> Exercise directions: Among the entries below, copy only the span from the line containing "Viewport: 803px width, 279px" through the line containing "This screenshot has width=438, height=232.". Do so exactly, and skip the pictures.

> Record set:
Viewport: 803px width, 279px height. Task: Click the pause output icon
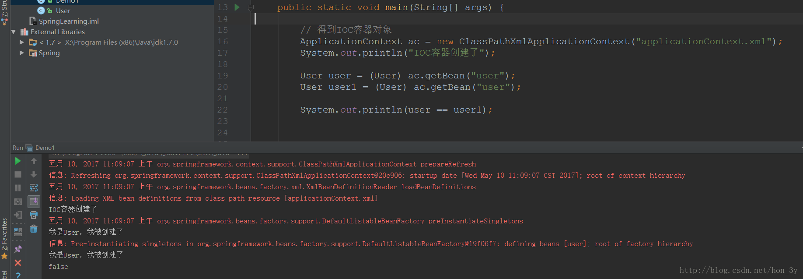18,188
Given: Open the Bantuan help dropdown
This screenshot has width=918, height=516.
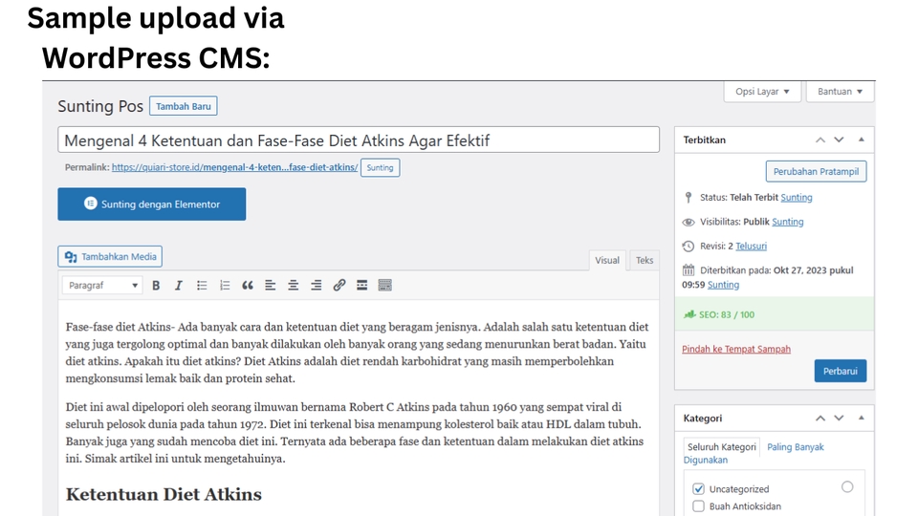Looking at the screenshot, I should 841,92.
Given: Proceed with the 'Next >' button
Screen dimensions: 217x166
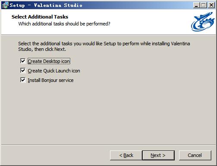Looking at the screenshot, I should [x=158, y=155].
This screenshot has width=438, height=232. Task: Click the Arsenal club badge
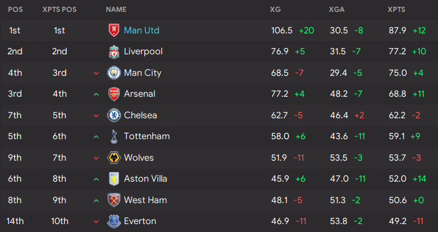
...
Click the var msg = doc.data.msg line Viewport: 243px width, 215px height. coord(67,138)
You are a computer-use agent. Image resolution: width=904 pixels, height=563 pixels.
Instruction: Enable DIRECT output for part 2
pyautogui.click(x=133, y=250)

> Solution to this problem:
Viewport: 803px width, 279px height. Task: Click the pause output icon
18,188
Given: Open the Bantuan help dropdown
This screenshot has width=918, height=516.
Looking at the screenshot, I should 841,92.
Given: Proceed with the 'Next >' button
Screen dimensions: 217x166
Looking at the screenshot, I should [x=158, y=155].
This screenshot has width=438, height=232. Task: Click the Arsenal club badge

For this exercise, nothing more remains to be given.